TASK BRIEF
Tally up every line in the records beneath that has "agent", and write down only the total.

##### MATERIAL FOR THIS TASK

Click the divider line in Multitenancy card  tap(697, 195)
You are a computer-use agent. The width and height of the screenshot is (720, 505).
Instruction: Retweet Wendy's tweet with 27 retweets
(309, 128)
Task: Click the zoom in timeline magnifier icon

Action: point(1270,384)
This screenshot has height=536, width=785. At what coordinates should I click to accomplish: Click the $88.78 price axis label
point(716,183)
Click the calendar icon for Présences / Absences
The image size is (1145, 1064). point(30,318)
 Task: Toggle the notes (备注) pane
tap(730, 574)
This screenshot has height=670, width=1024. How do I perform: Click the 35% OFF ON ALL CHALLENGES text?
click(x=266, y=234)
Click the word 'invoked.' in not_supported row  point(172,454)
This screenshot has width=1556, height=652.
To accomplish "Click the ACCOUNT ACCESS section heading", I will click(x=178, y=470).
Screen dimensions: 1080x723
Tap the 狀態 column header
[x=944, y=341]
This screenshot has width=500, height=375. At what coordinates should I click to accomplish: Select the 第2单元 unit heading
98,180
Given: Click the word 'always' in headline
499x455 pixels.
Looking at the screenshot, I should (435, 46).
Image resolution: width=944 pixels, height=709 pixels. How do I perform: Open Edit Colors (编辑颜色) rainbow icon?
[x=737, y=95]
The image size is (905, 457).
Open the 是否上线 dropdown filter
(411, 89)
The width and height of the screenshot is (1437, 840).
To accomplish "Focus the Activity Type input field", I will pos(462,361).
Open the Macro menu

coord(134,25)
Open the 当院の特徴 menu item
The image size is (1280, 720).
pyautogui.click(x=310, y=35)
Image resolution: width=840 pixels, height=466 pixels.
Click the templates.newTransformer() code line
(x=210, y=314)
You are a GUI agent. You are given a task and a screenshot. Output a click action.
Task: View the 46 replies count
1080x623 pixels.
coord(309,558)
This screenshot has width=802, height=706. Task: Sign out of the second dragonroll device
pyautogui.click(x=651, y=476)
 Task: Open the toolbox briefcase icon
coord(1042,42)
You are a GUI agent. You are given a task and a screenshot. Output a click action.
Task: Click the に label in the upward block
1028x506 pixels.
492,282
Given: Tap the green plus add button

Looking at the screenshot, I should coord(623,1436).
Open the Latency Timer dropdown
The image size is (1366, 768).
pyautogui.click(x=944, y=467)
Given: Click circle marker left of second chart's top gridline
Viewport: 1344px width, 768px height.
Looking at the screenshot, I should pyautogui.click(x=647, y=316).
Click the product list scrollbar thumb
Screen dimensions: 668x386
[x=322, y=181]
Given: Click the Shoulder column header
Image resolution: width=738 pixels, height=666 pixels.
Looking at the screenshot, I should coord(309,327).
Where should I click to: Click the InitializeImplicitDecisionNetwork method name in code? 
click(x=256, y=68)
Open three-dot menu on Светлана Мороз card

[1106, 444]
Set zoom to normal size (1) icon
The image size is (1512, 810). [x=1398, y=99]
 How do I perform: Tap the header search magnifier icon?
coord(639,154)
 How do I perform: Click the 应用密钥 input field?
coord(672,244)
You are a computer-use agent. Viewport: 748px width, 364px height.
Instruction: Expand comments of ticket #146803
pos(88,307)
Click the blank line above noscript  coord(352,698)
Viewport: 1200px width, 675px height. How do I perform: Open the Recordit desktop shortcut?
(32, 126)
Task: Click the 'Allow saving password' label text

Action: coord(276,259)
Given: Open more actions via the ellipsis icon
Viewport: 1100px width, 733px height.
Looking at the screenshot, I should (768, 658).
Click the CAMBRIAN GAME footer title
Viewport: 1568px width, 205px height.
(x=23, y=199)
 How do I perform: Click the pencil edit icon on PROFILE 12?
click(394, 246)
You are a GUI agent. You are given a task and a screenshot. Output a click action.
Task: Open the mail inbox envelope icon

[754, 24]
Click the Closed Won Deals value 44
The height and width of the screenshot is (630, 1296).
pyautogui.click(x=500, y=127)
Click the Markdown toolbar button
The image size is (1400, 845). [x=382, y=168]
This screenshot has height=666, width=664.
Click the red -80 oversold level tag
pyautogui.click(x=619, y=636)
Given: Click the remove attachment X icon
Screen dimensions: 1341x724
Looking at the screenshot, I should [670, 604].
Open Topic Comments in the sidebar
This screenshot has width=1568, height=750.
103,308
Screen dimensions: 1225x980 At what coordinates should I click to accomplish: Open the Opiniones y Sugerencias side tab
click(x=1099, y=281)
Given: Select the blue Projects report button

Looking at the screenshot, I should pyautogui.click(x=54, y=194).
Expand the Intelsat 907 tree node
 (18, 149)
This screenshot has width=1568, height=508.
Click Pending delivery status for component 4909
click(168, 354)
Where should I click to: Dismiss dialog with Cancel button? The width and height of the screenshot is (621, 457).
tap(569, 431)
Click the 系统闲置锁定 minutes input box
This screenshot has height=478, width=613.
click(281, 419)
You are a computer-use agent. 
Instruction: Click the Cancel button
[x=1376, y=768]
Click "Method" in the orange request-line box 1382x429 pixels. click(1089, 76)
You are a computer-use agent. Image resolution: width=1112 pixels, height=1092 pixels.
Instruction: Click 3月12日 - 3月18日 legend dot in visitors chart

##########

RESPONSE BELOW
7